Shane Windmeyer lost his mother, Diann Hall, to coronavirus and wants people to remember that data points are real people with real lives.

CHARLOTTE, N.C. — The COVID-19 pandemic enters 2021 with no signs of slowing down. North Carolina is hitting grim records on a regular basis.

The high counts serve as a reminder that even with 2020 behind us, the coronavirus is still here.

Lost in the numbers are the names and faces affected by the pandemic.

"My mom was more than just a number," Shane Windmeyer said.

His mother, Diann Hall, battled coronavirus for 30 days in the hospital and passed away on Dec. 22.  Shane described his mother as a hard worker, a caregiver, and a lover of Disney.

"My mom meant the world to me. She gave me the world. She says, 'I love you to the moon and back,'" Windmeyer said. 

Windmeyer lives in Charlotte, North Carolina, while his mother lived in Kansas.

For 30 days, she battled a tough fight without her son nearby. Hall died at 68-years-old.

"She didn't have to die," Windmeyer said. "This was not her year to die and I don't think that's the part people understand."

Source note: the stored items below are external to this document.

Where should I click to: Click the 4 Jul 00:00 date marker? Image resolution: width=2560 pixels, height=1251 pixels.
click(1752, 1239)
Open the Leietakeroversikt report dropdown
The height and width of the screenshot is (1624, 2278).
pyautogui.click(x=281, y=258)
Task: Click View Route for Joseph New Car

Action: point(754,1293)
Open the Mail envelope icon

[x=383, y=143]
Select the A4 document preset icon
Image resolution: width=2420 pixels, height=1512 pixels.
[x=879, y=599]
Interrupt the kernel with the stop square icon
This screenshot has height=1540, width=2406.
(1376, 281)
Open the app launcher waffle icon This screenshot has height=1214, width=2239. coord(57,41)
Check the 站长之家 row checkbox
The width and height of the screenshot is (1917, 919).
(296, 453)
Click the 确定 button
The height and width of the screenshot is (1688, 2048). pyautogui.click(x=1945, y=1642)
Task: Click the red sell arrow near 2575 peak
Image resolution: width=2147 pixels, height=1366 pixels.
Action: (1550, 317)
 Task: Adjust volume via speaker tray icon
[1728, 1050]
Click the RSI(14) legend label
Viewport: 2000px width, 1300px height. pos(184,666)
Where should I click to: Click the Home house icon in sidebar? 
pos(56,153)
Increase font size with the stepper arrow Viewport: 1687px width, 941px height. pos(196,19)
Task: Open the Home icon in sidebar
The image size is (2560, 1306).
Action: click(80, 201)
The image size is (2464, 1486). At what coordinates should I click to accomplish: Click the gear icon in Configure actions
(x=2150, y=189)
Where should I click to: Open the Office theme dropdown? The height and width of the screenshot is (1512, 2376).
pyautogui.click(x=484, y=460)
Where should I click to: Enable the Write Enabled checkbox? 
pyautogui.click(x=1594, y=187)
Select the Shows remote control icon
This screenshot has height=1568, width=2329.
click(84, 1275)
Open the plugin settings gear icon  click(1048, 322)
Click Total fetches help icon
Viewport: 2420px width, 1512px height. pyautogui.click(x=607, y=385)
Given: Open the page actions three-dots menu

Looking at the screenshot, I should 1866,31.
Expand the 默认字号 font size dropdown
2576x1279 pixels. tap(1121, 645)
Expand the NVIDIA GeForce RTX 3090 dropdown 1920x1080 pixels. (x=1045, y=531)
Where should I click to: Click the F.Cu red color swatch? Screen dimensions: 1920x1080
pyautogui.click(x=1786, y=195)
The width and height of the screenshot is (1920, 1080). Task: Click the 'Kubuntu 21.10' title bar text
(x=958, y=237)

For Shane, the loss has been painful. He says what makes him angry is feeling our country is not grieving the lives lost. 

"People are either choosing not to see it or they're just so selfish it doesn't matter to them," Windmeyer said. "This is real, this is science, this is lives lost." 

While Shane knows he can never get his mom back, he just wants people to remember: behind those numbers, are people like his mom.

"In 2021, I want to see people coming together. I don't want another mother, father, or child to suffer what I went through," Windmeyer said. "Just put on the mask. It's not a lot to ask for when you think about someone losing a loved one." 

Shane hopes for more financial assistance to families impacted by COVID. He also hopes for a memorial to one day be created for all the victims of the virus.